# Pygmy python morphs and some other questions



## entityworkshop (Feb 9, 2021)

Hi there everyone, 

I'm thinking of purchasing a pygmy python (or 2 to breed) 

Just wondering what sort of colours they are available in. I've seen the "patternless" variety and also seen very rusty red coloured animals too.

Also what sized housing? is a small plywood enclosure (60L X 30W X 15CMH) suitable for one adult?

If anyone knows someone who breeds them in VIC that would be perfect. 

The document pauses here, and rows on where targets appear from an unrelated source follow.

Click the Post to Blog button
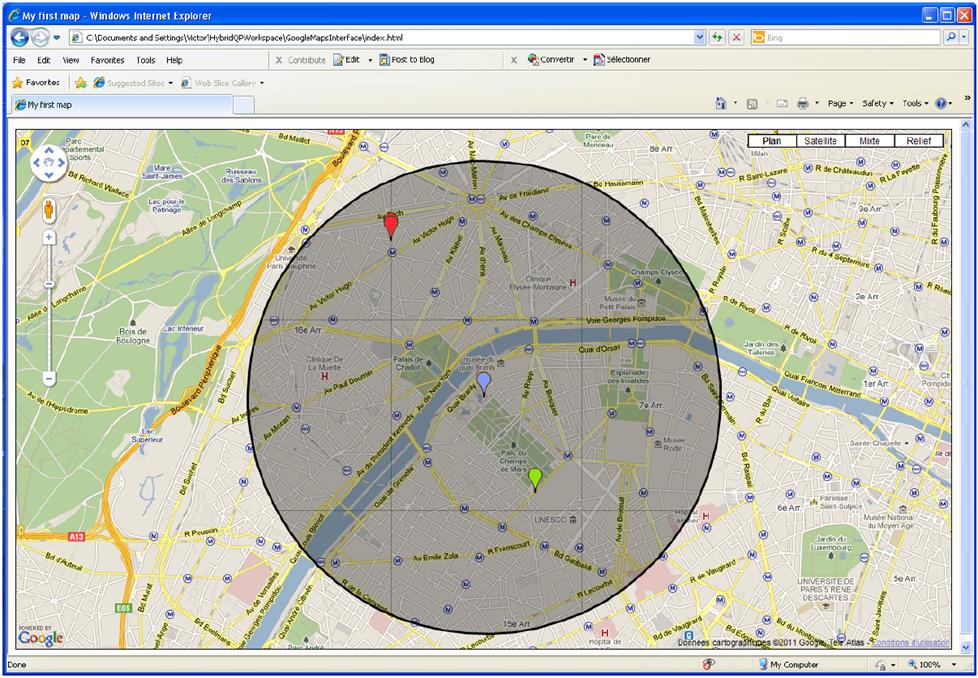click(406, 60)
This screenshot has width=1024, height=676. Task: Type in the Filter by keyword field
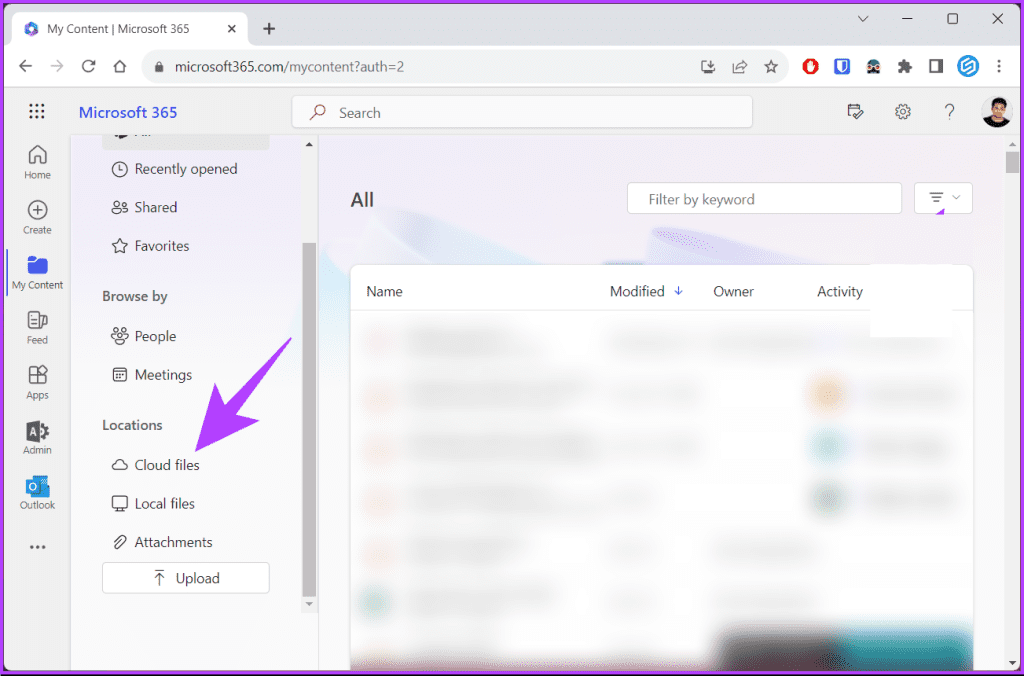(x=764, y=198)
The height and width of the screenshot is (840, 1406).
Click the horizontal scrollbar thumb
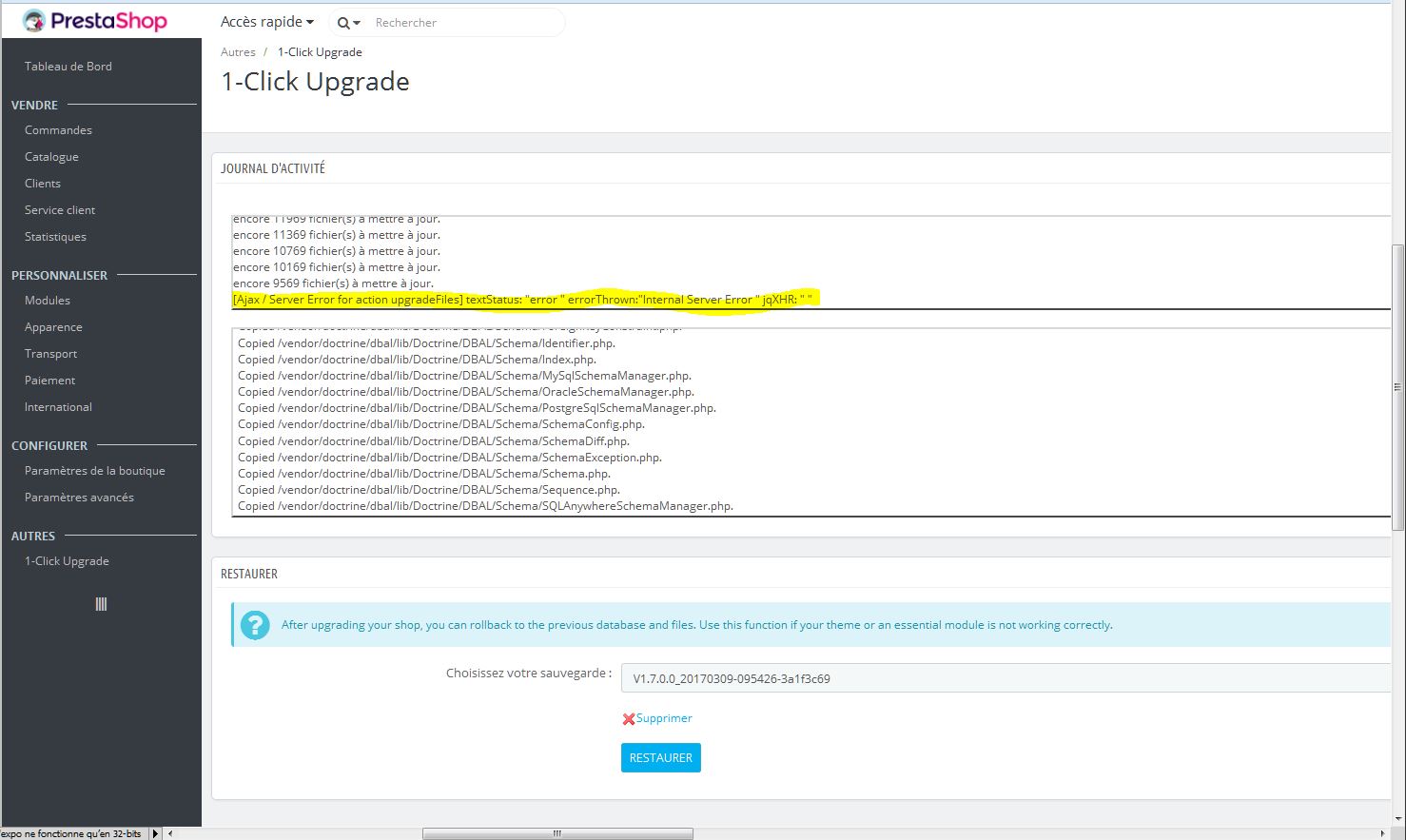[557, 833]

Also I'd love to see pygmy python photos you might have!

Cheers,

Salvador.


----------



## Herpetology (Feb 9, 2021)

Hi mate, if you’re new to breeding antaresia, I couldn’t recommend starting on Pygmy pythons as hatchlings are extremely delicate and are a pain in the butt to get feeding as they’ll only take something the size of a fuzzy foot

as for colours, there’s the red and the brown coloured looks
In Germany they have a “pearl” morph which is more of a silver colour

housing these guys is very easy 60x30x15 will be enough at 33c day time temps


----------



## entityworkshop (Feb 10, 2021)

Herptology said:


> Hi mate, if you’re new to breeding antaresia, I couldn’t recommend starting on Pygmy pythons as hatchlings are extremely delicate and are a pain in the butt to get feeding as they’ll only take something the size of a fuzzy foot
> 
> as for colours, there’s the red and the brown coloured looks
> In Germany they have a “pearl” morph which is more of a silver colour
> ...


Thank you so much for your time and advice! 

In that case I think I'll just get a male with nice colours and have it as a display animal. 

Do you know anyone in (ideally in VIC) who would have a patternless or very rusty red animal? do the red animals fade to brown as they get older?


----------